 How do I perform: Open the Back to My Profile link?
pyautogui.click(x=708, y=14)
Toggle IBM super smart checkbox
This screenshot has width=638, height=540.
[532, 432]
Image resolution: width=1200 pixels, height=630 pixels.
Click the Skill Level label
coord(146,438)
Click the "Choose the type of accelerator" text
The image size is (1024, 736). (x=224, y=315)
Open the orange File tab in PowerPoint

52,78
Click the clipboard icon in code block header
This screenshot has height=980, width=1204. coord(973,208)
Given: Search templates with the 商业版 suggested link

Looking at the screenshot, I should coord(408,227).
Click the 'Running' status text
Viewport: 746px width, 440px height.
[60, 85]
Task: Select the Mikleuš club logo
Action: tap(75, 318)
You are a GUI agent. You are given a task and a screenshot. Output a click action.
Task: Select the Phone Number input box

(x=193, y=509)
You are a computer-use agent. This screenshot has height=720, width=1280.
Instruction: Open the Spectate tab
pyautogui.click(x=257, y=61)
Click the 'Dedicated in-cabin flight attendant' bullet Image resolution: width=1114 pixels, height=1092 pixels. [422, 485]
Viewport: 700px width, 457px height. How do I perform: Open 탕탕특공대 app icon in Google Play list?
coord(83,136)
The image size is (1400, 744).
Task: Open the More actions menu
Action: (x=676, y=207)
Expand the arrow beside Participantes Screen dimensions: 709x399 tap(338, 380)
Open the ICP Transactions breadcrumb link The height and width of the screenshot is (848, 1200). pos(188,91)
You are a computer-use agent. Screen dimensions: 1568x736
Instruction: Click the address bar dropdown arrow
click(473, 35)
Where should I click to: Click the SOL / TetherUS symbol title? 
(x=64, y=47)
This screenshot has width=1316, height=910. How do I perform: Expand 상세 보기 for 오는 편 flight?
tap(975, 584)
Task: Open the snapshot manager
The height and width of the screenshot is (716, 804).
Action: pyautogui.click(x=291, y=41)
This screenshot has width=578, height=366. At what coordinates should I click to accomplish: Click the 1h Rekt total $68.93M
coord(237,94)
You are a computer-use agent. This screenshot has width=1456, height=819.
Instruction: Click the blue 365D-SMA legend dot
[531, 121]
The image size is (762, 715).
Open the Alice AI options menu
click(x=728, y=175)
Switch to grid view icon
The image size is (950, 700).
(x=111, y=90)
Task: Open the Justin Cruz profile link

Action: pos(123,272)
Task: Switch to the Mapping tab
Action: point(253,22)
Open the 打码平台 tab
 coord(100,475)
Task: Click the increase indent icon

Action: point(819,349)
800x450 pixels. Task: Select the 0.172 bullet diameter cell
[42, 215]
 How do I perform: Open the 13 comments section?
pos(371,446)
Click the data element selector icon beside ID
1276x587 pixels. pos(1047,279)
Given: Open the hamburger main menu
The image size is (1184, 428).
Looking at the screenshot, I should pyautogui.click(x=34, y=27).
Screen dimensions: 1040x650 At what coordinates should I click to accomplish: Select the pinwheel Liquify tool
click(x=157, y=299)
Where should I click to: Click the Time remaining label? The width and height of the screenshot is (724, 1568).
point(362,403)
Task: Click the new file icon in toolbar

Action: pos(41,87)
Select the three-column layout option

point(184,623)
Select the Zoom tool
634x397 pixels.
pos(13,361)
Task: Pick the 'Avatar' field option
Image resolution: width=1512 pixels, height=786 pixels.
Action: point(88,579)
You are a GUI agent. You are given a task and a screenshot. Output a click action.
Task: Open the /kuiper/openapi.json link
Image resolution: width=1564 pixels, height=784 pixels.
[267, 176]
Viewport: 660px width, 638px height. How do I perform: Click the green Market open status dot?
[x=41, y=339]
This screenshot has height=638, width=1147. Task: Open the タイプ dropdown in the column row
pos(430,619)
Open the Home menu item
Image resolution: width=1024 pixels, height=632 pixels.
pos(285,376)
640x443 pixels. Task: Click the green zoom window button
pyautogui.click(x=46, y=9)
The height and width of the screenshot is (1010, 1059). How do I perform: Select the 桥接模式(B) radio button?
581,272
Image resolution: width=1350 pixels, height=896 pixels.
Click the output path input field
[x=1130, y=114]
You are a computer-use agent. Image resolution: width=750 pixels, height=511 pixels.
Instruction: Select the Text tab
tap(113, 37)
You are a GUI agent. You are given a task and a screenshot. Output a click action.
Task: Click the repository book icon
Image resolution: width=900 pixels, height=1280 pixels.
============================================================
• Activity
Count the lines of the material that contain the word "computer" and state the resulting number without further remark.

• Response
4